Both the crisis and the apparent boom before it were caused by the change in private debt. Rising aggregate private debt adds to demand, and falling debt subtracts from it. This point is vehemently denied on conventional theoretical grounds by economists like Paul Krugman, but it is obvious in the empirical data. The crisis itself began in 2008, precisely when the growth of private debt plunged from its peak of almost 30% of GDP p.a. down to its depth of minus 20% in 2010. The recovery, such as it was, began when the rate of decline of debt slowed. Across recession, boom and bust between 1990 and 2012, the correlation between the annual change in private debt and the unemployment rate was -0.92.
The last Depression saw debt levels fall from 240% to 45% of GDP over a 13 year period, and the ensuing period of low debt led to the longest boom in America’s history. We commenced deleveraging from 303% of GDP. After 3 years it is still 10% higher than the peak reached during the Great Depression. On current trends it will take till 2027 to bring the level back to that which applied in the early 1970s, when America had already exited what Minsky described as the “robust financial society” that underpinned the Golden Age that ended in 1966.
I find this particularly pertinent given that yesterday I was sent an unrequested offer for a loan of 7,500 euros, to be paid back in installments starting at 50 euros per month. It wasn’t the first time I’ve been sent this particularly offer, and not the first time I’ve been offered unrequested loans in general: the first time was when I was 24, didn’t even have a permanent job yet, and the loan was for 20,000 euros.
Those sums are too small to finance something of hopefully lasting value, like an apartment for instance, and they’re not meant for that: instead the suggestions include things like a nice holiday…

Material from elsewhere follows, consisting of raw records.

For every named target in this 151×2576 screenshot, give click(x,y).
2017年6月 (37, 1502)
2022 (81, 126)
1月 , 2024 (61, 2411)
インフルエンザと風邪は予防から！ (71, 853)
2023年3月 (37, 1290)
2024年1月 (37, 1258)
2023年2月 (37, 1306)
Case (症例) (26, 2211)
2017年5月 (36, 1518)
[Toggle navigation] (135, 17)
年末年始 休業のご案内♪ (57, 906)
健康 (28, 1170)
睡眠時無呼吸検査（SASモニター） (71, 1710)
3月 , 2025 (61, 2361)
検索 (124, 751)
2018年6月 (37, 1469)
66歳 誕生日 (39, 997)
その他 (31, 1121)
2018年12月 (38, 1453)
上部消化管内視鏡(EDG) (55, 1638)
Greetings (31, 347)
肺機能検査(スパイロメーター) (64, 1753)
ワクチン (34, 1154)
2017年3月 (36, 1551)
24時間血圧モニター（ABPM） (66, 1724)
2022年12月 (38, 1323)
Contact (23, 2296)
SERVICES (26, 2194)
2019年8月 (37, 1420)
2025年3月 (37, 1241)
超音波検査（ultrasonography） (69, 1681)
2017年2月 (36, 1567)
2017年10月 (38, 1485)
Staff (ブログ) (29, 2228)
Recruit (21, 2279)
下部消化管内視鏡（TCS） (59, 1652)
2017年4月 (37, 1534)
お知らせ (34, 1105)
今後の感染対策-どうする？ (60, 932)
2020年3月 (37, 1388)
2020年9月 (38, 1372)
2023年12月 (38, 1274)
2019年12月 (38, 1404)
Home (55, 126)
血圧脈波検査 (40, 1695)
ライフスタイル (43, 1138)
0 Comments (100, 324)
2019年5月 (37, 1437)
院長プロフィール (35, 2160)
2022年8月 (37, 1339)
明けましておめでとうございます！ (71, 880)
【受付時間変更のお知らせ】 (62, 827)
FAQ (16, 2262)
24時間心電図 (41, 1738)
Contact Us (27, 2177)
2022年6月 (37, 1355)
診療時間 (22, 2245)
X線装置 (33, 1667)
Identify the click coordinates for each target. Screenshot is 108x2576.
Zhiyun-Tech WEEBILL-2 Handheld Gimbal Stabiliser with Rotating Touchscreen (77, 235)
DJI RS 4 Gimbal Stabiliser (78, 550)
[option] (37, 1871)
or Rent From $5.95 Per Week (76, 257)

Going into debt to pay for a nice holiday! These kinds of offers have been lobbed at consumers all over the so-called developed world, flanked by articles praising a “shareholder society” and bemoaning Germans’ “conservative” tendency to save instead of playing the stock market, and debt-inviting mechanisms like the possibility to overdraft one’s checking account – I still had to request this explicitly on my first account, while nowadays it’s the norm. Add to this the omnipresent exhortation to (conspicuously) consume and unless one has been given a parental education that stressed not to spend more than one has, and to control one’s desires (and reflect on whether one really needs or only wants something), it was (and is) hard to resist this drive towards private debt.